只看楼主 倒序阅读 使用道具 楼主  发表于: 1973-09-26

    【本刊讯】日本《读卖新闻》九月二十日登载该报特派记者铃木俊从圣地亚哥发回的一条电讯,标题是《智利,在枪口下的市民——政变后的首都见闻》,摘要如下:
    穿蓝汗衫的少女在哭泣,哭着在国立体育场前的马路上徘徊。人行道上有着枪口朝外的野战警察队员的行列。圣地亚哥郊区,智利引以自豪的国立体育场,现在是收容政治犯和激进派的地方。那位少女的父亲可能在这里面吧。不只是这位少女,隔着格雷西亚路的国立体育场前面,整天都有几百名市民两眼死盯盯地注视着体育场的大门。现在圣地亚哥正是春天,梅花盛开,但是在这悲叹的门前却没有春天。在黑暗中猛然出现了枪口,穿着野战服的士兵。我缅怀起了往日的住所越南。
    总统官邸在旭日下已完全倒坍。这座殖民地风味的宫殿总算勉强地留下了外廓。但是从门口窥视,里面是一堆瓦砾。据说,由由于轰炸和炮击,珍贵的文物已化为灰烬。
    如今,这个废墟的周围由身穿深绿色制服,头戴德国式钢盔的野战警察看守着。
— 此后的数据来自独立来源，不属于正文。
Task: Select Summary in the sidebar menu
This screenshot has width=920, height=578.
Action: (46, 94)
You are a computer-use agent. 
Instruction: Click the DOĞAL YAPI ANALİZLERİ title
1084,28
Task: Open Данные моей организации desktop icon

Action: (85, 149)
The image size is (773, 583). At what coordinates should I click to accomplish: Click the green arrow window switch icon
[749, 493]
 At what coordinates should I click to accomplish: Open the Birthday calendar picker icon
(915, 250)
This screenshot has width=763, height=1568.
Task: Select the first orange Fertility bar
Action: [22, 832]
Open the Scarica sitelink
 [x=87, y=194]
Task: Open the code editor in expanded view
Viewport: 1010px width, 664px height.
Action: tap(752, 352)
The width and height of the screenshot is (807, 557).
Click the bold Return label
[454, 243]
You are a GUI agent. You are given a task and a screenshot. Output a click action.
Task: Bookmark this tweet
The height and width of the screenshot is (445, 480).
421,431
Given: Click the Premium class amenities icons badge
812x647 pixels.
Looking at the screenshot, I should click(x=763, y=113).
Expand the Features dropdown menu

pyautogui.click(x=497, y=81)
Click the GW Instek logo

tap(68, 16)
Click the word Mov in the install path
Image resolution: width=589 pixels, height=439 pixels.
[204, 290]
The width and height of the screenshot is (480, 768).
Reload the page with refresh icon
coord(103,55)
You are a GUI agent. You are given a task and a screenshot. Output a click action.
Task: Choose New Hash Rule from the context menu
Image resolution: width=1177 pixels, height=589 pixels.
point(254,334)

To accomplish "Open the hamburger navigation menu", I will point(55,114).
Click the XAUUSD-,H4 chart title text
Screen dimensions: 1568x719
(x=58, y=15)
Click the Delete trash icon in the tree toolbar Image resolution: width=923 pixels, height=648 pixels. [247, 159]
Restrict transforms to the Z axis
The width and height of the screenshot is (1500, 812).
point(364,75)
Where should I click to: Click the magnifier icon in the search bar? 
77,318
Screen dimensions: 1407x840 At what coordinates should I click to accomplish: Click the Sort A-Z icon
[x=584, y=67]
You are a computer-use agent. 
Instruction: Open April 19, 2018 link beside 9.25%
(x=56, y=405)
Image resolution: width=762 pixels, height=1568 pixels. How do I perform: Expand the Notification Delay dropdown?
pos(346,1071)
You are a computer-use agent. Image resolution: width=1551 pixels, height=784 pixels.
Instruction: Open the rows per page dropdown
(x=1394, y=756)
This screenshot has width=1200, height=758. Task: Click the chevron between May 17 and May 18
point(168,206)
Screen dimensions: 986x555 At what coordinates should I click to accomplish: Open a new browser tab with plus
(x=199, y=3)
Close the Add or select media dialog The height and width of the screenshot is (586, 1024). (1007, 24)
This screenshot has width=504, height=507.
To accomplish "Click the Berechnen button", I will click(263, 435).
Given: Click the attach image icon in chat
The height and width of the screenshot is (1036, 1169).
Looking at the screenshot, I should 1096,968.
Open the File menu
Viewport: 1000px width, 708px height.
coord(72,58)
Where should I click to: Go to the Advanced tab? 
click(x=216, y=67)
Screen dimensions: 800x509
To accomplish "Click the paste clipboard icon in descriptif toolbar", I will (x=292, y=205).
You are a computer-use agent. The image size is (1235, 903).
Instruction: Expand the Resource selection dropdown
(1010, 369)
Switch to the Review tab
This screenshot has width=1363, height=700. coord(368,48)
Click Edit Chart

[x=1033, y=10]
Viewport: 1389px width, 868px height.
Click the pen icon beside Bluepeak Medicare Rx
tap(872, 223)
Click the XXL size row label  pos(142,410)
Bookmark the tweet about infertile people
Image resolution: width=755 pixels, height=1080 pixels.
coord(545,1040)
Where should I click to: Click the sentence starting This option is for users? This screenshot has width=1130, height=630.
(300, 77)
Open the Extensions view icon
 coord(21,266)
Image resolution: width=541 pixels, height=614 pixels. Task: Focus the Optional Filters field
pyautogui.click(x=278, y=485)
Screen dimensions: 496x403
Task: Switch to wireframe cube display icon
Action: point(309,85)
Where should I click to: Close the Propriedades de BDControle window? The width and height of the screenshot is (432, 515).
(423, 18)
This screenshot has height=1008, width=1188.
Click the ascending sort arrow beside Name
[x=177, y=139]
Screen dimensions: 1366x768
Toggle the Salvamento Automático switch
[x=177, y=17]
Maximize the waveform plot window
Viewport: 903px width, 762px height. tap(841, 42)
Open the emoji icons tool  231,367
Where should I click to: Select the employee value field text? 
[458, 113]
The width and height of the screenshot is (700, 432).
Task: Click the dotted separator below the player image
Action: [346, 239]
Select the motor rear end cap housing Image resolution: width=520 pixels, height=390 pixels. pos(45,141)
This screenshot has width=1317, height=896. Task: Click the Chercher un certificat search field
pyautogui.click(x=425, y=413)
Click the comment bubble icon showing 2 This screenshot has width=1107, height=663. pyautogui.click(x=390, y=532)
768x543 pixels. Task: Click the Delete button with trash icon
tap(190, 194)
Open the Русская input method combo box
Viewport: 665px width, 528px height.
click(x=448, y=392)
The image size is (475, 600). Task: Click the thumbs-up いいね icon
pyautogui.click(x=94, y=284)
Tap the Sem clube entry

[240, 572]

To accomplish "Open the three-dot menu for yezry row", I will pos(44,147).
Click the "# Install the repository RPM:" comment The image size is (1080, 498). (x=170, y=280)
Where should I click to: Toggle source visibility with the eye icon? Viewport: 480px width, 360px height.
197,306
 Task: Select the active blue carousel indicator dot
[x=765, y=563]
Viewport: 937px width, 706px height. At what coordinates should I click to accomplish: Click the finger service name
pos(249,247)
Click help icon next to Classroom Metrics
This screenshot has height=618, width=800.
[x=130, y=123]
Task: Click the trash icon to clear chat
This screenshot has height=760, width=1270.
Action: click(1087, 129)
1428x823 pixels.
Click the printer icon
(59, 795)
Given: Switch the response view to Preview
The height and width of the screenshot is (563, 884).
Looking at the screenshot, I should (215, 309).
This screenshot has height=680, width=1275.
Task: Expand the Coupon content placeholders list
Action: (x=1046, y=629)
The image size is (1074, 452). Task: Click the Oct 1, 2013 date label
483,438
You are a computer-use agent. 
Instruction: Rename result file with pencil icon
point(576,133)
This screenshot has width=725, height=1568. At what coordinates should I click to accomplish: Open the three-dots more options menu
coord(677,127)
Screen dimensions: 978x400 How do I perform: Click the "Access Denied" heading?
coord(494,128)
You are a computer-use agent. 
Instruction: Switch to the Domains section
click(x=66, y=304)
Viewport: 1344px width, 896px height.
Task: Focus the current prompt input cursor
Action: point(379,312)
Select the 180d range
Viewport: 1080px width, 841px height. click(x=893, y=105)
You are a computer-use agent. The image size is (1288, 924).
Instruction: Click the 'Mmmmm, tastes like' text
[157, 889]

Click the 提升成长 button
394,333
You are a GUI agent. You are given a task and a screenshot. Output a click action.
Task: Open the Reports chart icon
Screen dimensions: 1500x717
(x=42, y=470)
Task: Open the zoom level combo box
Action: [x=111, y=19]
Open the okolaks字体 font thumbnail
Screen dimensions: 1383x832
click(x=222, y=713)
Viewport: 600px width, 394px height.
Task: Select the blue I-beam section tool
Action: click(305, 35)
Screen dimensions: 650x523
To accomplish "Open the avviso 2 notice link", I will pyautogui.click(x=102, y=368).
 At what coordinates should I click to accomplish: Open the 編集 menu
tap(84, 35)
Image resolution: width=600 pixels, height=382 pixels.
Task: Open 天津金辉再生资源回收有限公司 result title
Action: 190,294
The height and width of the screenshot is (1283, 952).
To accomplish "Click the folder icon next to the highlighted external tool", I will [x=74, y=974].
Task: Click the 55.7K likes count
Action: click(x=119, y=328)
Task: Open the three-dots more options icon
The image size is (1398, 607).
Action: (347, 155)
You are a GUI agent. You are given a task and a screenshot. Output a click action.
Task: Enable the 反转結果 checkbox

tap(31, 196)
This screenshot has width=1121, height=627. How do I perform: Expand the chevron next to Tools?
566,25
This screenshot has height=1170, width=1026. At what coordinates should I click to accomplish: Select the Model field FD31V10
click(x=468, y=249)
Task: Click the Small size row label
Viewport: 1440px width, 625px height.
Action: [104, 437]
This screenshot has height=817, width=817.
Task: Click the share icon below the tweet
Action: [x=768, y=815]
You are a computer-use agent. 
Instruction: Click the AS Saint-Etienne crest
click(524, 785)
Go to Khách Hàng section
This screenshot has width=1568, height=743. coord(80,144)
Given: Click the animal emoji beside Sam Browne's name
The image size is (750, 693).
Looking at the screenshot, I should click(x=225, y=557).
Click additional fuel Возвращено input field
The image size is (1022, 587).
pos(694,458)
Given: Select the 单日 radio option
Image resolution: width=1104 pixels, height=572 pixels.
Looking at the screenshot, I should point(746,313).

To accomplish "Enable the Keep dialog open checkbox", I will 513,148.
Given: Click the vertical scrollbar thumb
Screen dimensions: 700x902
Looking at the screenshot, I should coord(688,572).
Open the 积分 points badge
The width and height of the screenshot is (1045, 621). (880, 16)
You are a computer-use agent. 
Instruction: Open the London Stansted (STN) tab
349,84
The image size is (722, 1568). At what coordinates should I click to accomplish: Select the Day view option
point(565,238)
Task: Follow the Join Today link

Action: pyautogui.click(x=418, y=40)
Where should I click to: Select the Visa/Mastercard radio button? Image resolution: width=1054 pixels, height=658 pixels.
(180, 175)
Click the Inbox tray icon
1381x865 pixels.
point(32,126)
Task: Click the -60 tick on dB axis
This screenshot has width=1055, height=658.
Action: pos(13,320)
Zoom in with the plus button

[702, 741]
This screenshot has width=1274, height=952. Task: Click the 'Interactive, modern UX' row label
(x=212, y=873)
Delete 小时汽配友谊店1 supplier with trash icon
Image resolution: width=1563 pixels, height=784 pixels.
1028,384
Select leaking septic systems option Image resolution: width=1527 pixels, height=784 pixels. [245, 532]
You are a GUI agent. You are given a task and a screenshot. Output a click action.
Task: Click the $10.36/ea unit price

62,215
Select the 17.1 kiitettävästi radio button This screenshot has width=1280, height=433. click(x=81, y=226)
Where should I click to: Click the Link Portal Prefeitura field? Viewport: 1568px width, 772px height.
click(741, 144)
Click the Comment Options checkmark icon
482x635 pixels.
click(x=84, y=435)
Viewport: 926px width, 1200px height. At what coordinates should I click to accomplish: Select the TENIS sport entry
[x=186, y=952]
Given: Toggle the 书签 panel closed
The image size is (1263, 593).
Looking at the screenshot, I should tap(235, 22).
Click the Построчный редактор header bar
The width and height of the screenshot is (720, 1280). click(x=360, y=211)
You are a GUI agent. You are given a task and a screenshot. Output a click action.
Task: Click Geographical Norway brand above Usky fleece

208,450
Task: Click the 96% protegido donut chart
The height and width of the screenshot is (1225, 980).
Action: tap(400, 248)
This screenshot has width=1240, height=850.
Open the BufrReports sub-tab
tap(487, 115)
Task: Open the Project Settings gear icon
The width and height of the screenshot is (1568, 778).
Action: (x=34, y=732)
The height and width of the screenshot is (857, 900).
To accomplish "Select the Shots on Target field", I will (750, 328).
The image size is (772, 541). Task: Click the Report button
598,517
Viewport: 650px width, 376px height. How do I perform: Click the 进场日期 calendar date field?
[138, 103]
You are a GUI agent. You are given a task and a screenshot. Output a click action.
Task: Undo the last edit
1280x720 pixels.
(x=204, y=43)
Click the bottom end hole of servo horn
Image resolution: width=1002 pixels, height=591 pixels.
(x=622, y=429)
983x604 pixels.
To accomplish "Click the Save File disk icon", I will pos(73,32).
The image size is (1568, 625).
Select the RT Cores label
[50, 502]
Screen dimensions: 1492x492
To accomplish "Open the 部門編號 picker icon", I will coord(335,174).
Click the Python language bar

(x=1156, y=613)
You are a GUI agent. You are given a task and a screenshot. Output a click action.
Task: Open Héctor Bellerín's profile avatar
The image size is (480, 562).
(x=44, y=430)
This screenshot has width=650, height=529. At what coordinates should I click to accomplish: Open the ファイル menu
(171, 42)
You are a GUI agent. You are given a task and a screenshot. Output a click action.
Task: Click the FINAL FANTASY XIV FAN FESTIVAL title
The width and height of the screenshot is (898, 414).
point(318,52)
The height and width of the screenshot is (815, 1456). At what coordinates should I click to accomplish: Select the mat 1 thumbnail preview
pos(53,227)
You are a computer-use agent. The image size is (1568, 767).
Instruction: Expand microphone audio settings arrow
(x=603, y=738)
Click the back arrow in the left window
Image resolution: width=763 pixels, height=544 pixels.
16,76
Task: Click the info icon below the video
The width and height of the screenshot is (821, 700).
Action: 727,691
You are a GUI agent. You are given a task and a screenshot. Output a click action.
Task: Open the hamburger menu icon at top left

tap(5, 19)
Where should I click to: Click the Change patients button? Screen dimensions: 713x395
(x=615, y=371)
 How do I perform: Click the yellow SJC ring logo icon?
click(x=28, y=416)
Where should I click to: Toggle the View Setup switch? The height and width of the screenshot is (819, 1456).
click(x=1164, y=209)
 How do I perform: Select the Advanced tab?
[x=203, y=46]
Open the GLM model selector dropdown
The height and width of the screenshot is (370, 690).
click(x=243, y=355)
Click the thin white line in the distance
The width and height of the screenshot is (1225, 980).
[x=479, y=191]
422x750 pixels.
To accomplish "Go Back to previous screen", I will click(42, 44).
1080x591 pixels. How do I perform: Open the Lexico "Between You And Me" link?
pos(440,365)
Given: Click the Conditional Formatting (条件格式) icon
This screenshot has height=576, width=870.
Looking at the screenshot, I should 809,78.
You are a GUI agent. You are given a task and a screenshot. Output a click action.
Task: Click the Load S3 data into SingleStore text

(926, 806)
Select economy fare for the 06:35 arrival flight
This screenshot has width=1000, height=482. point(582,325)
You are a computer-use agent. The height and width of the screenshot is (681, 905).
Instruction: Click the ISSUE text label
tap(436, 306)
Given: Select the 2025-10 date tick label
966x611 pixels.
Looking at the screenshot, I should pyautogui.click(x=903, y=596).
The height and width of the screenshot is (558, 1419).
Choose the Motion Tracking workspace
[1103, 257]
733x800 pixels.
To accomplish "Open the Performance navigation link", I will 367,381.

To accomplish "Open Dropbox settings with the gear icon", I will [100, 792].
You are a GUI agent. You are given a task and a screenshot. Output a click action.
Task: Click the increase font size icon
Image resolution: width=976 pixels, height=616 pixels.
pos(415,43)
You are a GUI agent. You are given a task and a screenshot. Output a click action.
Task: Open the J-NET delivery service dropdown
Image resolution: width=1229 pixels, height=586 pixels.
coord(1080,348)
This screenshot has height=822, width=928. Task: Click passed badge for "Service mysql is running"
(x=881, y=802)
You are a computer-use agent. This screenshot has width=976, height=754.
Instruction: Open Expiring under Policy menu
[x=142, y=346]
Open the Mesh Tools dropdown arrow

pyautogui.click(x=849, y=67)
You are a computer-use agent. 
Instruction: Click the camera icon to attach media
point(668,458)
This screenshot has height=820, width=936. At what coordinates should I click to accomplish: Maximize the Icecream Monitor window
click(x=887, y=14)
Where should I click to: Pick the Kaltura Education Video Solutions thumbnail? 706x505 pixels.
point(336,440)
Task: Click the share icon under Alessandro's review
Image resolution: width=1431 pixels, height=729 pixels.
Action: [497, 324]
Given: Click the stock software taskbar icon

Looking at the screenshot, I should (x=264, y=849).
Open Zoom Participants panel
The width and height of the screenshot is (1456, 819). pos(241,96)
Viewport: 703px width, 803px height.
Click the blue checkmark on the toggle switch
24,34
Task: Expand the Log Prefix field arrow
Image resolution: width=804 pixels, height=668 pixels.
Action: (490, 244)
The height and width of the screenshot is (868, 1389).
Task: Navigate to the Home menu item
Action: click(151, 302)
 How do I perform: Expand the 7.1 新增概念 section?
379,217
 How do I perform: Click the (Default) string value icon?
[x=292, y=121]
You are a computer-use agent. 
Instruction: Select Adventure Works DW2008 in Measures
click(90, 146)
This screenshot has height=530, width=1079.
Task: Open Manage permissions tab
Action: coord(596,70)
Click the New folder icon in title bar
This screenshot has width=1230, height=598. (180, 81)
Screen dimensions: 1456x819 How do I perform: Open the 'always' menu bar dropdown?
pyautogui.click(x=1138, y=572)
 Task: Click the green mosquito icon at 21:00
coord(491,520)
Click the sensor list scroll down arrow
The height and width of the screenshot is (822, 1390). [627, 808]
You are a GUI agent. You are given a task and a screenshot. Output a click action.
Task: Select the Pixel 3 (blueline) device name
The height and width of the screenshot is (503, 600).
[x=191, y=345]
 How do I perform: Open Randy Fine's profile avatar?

一早就有成群的群众在春天的阳光下眺望这座废墟。
    表面看去,圣地亚哥恢复了平静。繁华街上的行人和往常一样热闹。擦皮鞋的人充斥着。公共汽车似乎也和昔日一样拥挤,商店和电影院全在营业。街头巷尾,炒栗子和爆玉米花的摊子挤满了人。
    可是,和两年零五个月前记者走访这条街时的情景,确实有了不同。当时阿连德人民政权成立后二百天的这条街充满了天真的活泼气息,戴着“格瓦拉帽”的青年阔步街头。现在他们销声匿迹了,而为士兵们所取代。士兵的严格纪律和秩序代替了青年们的豪放气氛。军用车或许不够用,征用民间的轻型卡车,亮出枪口,在街上到处转的巡逻车络绎不绝。
    盘问行人。野战警察的身旁还有便衣警察。广播电台不停地号召公务员和工人回到岗位上来。在中央银行前我遇到了长蛇阵,这是为了查问回到工作岗位来的人的行列。就是回到自己的工作岗位,也还要盘问。向市民鼓励告密,要他们看见可疑的人就报告。政变以后,工厂和机关里隐藏着阿连德支持派,他们抵抗了叛军。政变后己将近十天了,但是到了夜里,可以听到不知什么地方有零星的对射声。目前圣地亚哥的理发店都挤满了顾客。据说留长头发的青年被巡逻队捉住,用刺刀把其长发切断。
    代替阿连德政权时代那种强烈的浑然一体,如今控制着圣地亚哥的是借森严力量推行的刺刀强制。搜捕左派的活动仍在继续,深更半夜还搜查人家。在谣传和臆测之中,市民生活表面上保持着平常的样子。
    谁也不明确地讲出自己的意见了。不论居民街、繁华街,还是出租汽车,全都挂着国旗。这在阿连德政权时代是不显眼的。十八日还是独立纪念日。但挂国旗是政变以后,军事政权号召才突出的。药品杂货店老板说:‘‘这样,野战警察也许就不进来了吧。”下层和中产阶级的不同反应我到切·格瓦拉人民村去转了一下。这是一块所谓非法占据的土地,是阿连德政权成立前后在各地成立的人民村之一。
    它和记者以前访问时迥然不同。许多居民已经迁到附近新建的公寓区去了。我问还住在临时小房中的家庭妇女说:“阿连德和目前的军事政权,哪一个好呢?”“那还是阿连德……。”“为什么?”“因为他是穷人的朋友。”“你想军事政权也会和阿连德一样给建造那样的居民区吗?”“理应这样。”但是这位主妇说到这里就缄默不语了。
    街头上买一包香烟也要排长队。说到排队,在面包铺前,宵禁刚刚解除的清晨七点多,尽是家庭妇女的行列。
    据说,虽然置阿连德总统于死地的力量确实是军部的力量,但背后若没有中产阶级根深蒂固的不满,恐怕军人也站不起来。相反,过去从黑市中渔利的富人在军事政权下反而不好办。下层阶级知道在阿连德政权下提高了生活水平。结果中产阶级在阿连德政权下被迫过着艰苦的生活。新的军事政权这回能不能消除下层阶级而不是中产阶级的不满呢?